Ende Juli 2006 wurde der Schlesingerplatz im 8. Wiener
Gemeindebezirk umbenannt – in: Schlesingerplatz. Die Fläche ist nun der
jüdischen Politikerin, Frauenrechtlerin und Schriftstellerin Therese Schlesinger
gewidmet. Sie war bis dahin nach dem als Antisemit bekannten Professor für
Mathematik und Rektor der k. u. k. Hochschule für Bodenkultur in Wien, Josef
Schlesinger (1831-1901) benannt.
Der Schlesingerplatz ist in allererster Linie bekannt als
Sitz der Bezirksvorstehung Josefstadt.

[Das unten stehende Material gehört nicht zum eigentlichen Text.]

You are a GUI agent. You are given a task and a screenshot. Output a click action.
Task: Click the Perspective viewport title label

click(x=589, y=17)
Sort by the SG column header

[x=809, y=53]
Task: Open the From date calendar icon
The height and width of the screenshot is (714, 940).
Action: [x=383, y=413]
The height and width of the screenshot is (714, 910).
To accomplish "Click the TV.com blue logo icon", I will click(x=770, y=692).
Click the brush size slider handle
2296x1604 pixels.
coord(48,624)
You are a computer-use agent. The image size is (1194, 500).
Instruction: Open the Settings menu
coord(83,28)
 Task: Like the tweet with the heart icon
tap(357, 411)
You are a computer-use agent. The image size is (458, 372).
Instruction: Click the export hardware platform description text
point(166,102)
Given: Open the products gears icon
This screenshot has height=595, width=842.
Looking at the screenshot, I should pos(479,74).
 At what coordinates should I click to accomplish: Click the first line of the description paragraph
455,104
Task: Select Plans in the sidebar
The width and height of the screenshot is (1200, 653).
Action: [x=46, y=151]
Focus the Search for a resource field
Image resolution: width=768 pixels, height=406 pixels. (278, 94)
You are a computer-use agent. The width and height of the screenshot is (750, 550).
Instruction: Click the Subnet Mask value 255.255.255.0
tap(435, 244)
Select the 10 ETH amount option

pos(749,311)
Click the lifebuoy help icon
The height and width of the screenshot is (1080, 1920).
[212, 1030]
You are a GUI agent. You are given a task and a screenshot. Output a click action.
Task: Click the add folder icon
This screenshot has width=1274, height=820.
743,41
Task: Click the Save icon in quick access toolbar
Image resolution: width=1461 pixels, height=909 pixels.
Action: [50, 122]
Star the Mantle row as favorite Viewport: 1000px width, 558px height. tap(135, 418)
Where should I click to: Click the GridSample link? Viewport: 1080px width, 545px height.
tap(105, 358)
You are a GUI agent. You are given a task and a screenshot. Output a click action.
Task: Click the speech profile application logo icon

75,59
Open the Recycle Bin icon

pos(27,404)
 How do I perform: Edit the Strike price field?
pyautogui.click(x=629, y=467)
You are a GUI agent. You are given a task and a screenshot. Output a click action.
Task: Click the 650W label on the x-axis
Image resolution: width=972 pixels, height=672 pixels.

Nach wiederholter Kritik an der Benennung
des Platzes entschloß sich die Kulturkommission des Wiener Gemeinderates, einem
Antrag der Grünen an die Bezirksvertretung vom November 2003 Rechnung zu tragen
und benannte am 21. Februar 2006 die Fläche nach der sozialdemokratischen
Politikerin und Kämpferin für die Frauengleichberechtigung Therese Schlesinger
um. Ende Juli wurde eine entsprechende zusätzliche Straßentafel angebracht.
Josef Schlesinger, Reichsratsabgeordneter der
Christlichsozialen Partei (1891 - 1901) und Wiener Gemeinderat (1895 - 1901)
unter Bürgermeister Dr. Karl Lueger, trat durch besonders aggressive
antisemitische Rhetorik hervor. Karl Kraus kritisierte Schlesingers
Antisemitismus als Plagiat des britischen Vorreiters der Theorie von der
„Rassenreinheit", Houston Stewart Chamberlain (1855-1927).
Therese Schlesinger, Tochter eines freisinnigen jüdischen
Papierfabrikanten und Erfinders, Schwester des Journalisten Gustav Eckstein, des
Universalgelehrten Friedrich Eckstein und der Feministin Emma Eckstein, wurde am
6.6.1863 in Wien geboren. Ab 1894 arbeitete sie eng mit Auguste Fickert im
Zentrum der radikalen bürgerlichen Frauenbewegung, dem Allgemeinen
Österreichischen Frauenverein, zusammen, 1897 trat Therese Schlesinger der
Sozialdemokratischen Partei bei. Im gleichen Jahr wurde sie zur ersten
sozialdemokratischen Frauenreichskonferenz delegiert, 1899 Mitglied des
Frauenreichskomitees. Auf Parteitagen und Frauenkonferenzen trat sie vehement
für die Gleichberechtigung der Geschlechter, speziell für das Frauenwahlrecht
ein und wurde zur unbequemen Kritikerin einschlägiger Vorurteile auch innerhalb
der österreichischen Arbeiterbewegung. Neben der politischen Emanzipation der
Frau galt ihre besondere Aufmerksamkeit dem Mutter- und Kinderschutz, der
sozialen Akzeptanz der Hauswirtschaft und sozialpsychologischen Themen. 1919
wurde sie Mitglied des Parteivorstandes und der Konstituierenden
Nationalversammlung, war 1920-23 Abgeordnete zum Nationalrat, 1923-30
Abgeordnete zum Bundesrat. Ab 1933 in der inneren Emigration, mußte sie 1939,
als Jüdin und Sozialdemokratin zweifach verfolgt, aus Wien fliehen und starb am
5.6.1940 in Blois/Frankreich.
Nachlese:
Therese Schlesinger: Mein Weg zur Sozialdemokratie. In:
Gedenkbuch : 20 Jahre Österreichische Arbeiterinnenbewegung. Im Auftrag des
Frauenreichskomitees herausgegeben von Adelheid Popp. Wien 1912, S. 125 – 139.